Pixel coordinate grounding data
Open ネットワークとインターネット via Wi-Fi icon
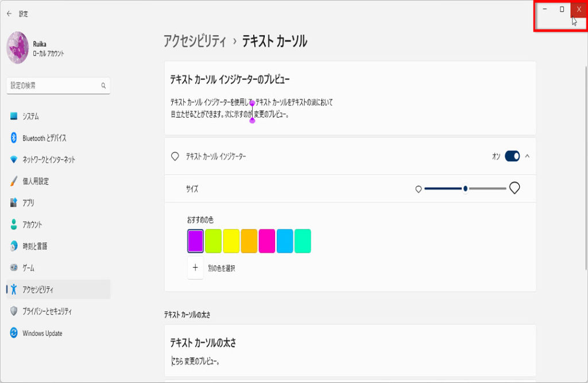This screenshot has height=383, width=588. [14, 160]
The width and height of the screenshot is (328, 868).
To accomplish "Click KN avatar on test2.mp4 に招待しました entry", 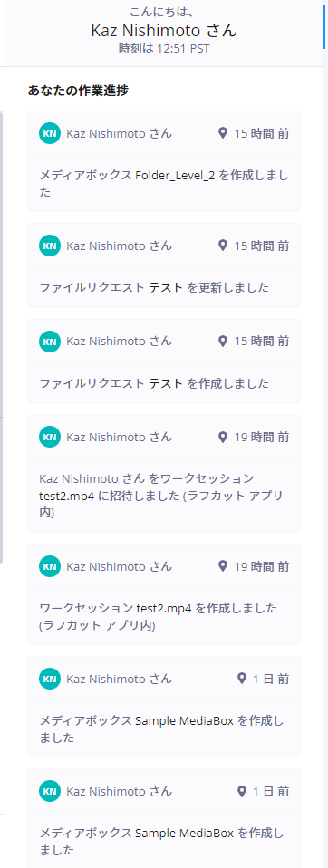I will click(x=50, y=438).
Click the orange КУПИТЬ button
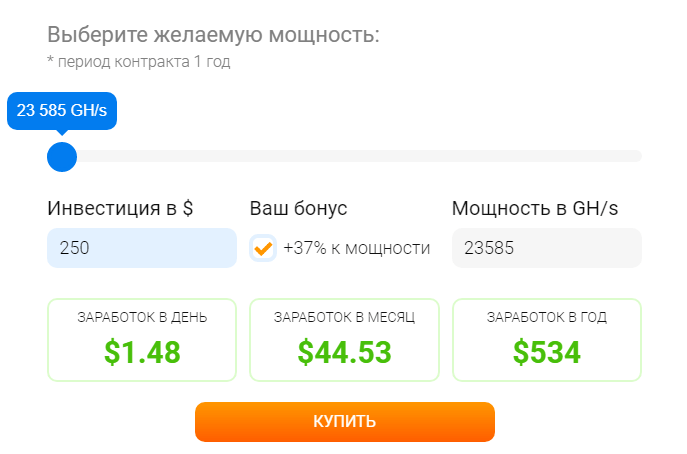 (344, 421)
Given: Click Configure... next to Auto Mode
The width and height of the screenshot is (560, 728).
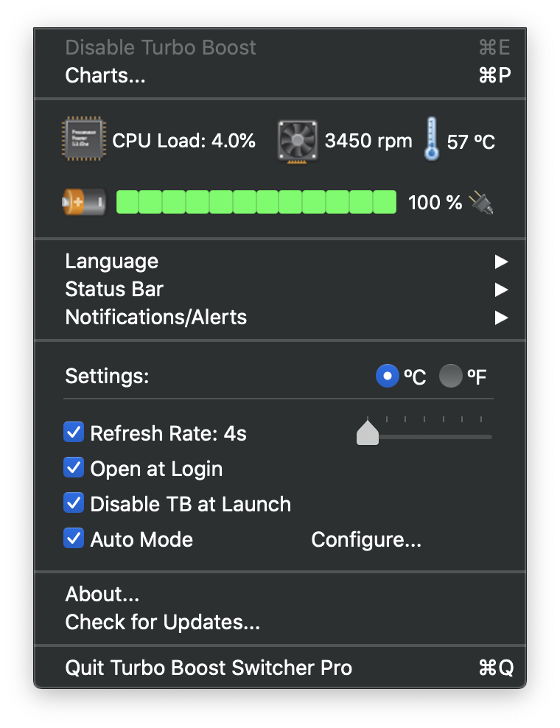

What you have to do
Retype the lines exactly as they appear, beginning with the line that contains "Click the orange КУПИТЬ button" and ending with the final line of the entries, and omit the pictures.

Answer to the exercise
Click the orange КУПИТЬ button
 (344, 421)
Given: Click Configure... next to Auto Mode
The width and height of the screenshot is (560, 728).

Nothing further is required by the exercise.